**REQUIRED ACTION**
Copy each line of the data below in which the word "label" can be found.

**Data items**
# # # #

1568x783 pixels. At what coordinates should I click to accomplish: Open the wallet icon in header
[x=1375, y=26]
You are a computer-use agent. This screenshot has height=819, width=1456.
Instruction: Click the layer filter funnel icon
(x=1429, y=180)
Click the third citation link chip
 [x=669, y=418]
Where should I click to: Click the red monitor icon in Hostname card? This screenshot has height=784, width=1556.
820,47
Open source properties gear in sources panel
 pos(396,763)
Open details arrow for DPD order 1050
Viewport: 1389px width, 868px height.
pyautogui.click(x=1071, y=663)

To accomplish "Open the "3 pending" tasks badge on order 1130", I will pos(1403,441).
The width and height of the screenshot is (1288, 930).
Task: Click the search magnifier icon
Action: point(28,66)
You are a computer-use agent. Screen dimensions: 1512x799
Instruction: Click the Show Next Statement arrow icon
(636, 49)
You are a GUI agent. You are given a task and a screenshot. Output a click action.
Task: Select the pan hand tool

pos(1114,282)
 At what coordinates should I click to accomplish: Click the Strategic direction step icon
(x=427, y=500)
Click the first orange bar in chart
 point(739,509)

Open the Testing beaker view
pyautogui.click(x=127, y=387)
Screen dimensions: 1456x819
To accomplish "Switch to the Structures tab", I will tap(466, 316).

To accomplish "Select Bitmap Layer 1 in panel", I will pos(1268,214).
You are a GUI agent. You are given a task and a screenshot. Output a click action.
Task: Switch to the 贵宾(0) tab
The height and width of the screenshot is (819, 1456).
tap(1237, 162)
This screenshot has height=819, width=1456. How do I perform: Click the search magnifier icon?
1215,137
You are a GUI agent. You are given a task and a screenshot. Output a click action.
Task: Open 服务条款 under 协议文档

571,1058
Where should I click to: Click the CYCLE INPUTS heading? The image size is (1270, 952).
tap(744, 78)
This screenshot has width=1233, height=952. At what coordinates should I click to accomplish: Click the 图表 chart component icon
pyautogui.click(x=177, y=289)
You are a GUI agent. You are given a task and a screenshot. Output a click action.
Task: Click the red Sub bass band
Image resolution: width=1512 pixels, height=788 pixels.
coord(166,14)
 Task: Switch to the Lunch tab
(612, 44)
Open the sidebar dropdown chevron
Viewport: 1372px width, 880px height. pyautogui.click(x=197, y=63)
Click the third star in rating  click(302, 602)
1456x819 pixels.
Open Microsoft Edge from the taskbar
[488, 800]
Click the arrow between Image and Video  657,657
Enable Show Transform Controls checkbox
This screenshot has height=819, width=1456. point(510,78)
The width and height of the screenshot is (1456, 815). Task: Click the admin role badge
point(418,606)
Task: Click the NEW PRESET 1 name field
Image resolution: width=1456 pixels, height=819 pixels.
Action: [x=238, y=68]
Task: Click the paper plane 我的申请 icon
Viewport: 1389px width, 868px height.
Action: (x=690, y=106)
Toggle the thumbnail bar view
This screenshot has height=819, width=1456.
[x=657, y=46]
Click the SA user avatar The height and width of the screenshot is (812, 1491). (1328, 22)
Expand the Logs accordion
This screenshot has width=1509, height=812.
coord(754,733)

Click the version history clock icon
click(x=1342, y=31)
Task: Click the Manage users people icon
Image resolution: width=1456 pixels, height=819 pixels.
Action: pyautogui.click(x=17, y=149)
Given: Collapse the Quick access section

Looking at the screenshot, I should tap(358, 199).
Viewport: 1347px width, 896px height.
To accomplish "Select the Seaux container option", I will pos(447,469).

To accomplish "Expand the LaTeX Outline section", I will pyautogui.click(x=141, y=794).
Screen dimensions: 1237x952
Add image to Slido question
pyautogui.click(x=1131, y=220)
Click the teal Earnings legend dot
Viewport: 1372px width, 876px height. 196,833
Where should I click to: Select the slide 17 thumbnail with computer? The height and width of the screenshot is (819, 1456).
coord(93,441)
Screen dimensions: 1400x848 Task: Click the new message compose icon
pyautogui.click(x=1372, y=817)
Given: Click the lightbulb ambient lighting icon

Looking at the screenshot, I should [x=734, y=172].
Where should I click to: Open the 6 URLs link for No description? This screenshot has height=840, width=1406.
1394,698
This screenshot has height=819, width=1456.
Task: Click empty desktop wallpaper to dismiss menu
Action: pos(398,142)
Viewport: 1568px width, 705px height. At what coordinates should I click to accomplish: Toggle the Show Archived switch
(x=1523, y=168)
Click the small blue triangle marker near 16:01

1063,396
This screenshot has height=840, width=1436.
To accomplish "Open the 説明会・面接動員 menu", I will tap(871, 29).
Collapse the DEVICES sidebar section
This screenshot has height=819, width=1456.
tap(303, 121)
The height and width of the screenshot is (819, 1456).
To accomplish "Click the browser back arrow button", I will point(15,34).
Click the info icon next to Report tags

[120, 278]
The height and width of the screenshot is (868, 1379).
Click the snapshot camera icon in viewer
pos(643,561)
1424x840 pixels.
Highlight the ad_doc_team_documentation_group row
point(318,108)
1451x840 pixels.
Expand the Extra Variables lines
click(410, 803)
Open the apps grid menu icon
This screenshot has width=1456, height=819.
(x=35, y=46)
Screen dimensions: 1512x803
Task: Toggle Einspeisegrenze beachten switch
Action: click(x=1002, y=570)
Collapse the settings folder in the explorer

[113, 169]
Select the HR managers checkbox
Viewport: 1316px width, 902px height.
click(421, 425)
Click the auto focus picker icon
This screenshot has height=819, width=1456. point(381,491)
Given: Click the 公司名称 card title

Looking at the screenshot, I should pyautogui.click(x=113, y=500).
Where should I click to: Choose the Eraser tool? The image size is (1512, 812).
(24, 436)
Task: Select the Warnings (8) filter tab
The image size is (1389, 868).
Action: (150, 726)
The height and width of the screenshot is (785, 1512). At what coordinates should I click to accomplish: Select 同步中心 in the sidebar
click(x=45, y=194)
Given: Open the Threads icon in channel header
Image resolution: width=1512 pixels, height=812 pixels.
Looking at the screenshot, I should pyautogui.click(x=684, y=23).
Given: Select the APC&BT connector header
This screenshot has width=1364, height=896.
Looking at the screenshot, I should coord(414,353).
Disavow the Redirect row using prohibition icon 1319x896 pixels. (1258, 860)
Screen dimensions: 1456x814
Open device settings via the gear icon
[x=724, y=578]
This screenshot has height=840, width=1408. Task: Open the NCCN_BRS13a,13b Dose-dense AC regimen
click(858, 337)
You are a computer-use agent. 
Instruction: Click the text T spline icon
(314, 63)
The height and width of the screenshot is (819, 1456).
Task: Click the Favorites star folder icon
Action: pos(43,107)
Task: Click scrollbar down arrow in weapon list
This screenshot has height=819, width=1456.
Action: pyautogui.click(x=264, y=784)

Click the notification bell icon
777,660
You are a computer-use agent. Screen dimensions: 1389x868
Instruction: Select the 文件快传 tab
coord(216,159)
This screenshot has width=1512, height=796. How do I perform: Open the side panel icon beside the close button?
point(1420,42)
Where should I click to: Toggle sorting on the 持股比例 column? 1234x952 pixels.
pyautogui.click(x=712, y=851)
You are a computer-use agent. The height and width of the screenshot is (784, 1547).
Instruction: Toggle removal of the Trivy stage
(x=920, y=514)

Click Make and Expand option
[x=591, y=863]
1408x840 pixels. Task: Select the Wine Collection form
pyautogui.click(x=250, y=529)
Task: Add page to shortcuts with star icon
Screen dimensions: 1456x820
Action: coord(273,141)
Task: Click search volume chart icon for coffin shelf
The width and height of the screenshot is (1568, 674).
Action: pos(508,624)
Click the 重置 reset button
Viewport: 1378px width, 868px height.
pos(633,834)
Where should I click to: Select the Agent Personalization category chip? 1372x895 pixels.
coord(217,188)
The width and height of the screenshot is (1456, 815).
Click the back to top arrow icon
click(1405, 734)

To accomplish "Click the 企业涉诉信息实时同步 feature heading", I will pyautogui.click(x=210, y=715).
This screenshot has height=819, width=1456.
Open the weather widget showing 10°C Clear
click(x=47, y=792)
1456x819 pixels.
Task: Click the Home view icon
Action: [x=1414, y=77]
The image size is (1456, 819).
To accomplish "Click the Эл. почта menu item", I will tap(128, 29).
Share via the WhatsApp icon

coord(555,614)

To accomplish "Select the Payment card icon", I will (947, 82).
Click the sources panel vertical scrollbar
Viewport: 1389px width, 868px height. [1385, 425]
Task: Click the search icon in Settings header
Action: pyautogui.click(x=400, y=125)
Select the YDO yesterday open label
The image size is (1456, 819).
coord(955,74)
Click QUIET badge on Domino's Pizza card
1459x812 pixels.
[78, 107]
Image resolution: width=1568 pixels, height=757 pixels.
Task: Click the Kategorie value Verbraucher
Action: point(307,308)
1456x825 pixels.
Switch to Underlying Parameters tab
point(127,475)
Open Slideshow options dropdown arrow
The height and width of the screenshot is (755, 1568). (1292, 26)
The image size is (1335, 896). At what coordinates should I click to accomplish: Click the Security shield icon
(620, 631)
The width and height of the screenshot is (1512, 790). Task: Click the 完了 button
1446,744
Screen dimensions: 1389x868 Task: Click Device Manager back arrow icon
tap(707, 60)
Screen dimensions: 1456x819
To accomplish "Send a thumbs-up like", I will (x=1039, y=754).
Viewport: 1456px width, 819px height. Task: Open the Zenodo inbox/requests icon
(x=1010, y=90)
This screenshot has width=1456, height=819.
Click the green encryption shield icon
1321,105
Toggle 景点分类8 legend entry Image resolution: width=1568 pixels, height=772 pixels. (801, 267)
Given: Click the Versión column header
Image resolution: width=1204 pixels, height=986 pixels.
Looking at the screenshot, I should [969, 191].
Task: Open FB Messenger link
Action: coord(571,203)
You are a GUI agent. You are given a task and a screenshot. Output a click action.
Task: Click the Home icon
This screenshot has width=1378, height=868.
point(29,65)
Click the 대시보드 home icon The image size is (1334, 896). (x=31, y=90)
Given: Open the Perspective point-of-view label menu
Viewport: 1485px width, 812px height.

# # # #

**WRITTEN RESPONSE**
Select the YDO yesterday open label
Given: Open the Perspective point-of-view label menu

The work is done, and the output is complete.